Is there an introduction that you give to people when they first come into your courtroom for a domestic trial, pretrial, or some process where you know this is going to be in front of you to make the big decisions? Is there some set piece or guidance that you give to people when they first come to that place?

One of our colleagues, now retired, had this beautiful pretrial or initial status conference script that he was willing to share with all of us. I never got that formal about it because my approach is, and it is a wonderful script, and I highly encourage our judges to take a look at it and use it, but one of the things that I simply do is just bring clarity, but a softness to the process. It is going to be structured. We are going to get through it. There are rules. Here is what they are.

Here is how we are going to move through together. I expect that you are going to bring a collaborative perspective, that you are going to work hard at looking for resolutions, not inserting more conflict. That is easier and harder on the continuum, depending on what kind of attorneys you have working with you, depending on the power dynamic that may exist, the existence of domestic violence, which is a tremendous issue in our state generally, as well as in the statutory guidance that we judges must apply.

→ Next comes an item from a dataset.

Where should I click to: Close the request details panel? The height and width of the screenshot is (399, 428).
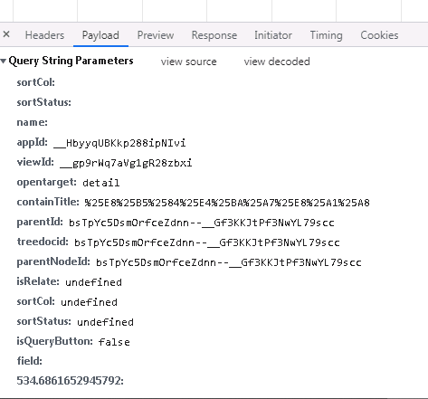pos(6,34)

Thinking Boldly! - Julie Field | Judge Kelley Southerland | Child Centered Solutions
Child Centered Solutions: They’re going to have to work hard to find resolutions—not create more conflict—and that can be both easier and harder along the continuum.

 

I just try to set the tone from the very beginning. The more I make eye contact, the more I set the expectations for peace and collaboration, the more I repeat the information that brings the spirit of, “We are here to solve problems, we are here to try and restructure your family, we are here to try and help set you up for success after this process is finished.” That is really the through line for every time I meet with a family from the first time to the last.

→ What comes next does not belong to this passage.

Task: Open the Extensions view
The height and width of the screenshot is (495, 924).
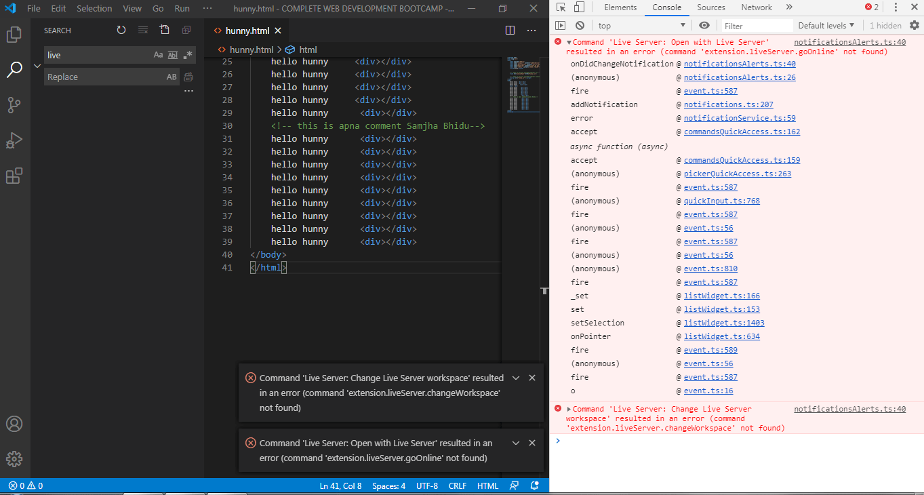Action: pyautogui.click(x=14, y=176)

Do you ever incorporate any of that language into your orders? Are your orders constrained by the parameters that are just the nuts and bolts? Do you give instructive language?

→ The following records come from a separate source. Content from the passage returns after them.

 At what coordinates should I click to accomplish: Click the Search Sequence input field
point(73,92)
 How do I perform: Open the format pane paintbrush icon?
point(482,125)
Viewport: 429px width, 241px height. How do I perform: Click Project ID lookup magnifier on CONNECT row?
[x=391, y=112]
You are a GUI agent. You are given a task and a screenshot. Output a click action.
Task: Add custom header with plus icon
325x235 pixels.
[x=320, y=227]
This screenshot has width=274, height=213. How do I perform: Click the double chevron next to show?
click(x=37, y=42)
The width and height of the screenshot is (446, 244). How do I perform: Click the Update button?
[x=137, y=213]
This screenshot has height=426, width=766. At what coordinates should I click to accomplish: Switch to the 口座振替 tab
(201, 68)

We have some experts in our state called Child and Family Investigators or parental responsibility evaluators. I am not one of those. I used to be a CFI. I am not anymore. One of the most helpful things I found as a CFI and reading CFI reports now from the judge’s chair is the analysis section. Just having that professional break down or give insight into the family from a critical eye through the lens of their investigation.

There are certain patterns that those investigatory reports need to follow, but then there is an analysis section, and that is what I am trying to do. I am trying to analyze in the best way possible, with the least information that could be possible, probably to try and gain insight into a family. I know the least in the room, and I am aware of that, but there is so much information that comes in through the way families appear in the courtroom, through the things they file.

There is a lot of information to be gained. I try to use that information both in reflection back during hearings on what I am seeing and hearing. Making sure I am reflecting back and getting that dynamic with the family so that I understand, “Am I on the right track here?” I will ask those specific questions. “I think you guys see that you are really nervous to let your child go with the other parent. Are you afraid of this or that?” Just trying to really understand that I am getting it right.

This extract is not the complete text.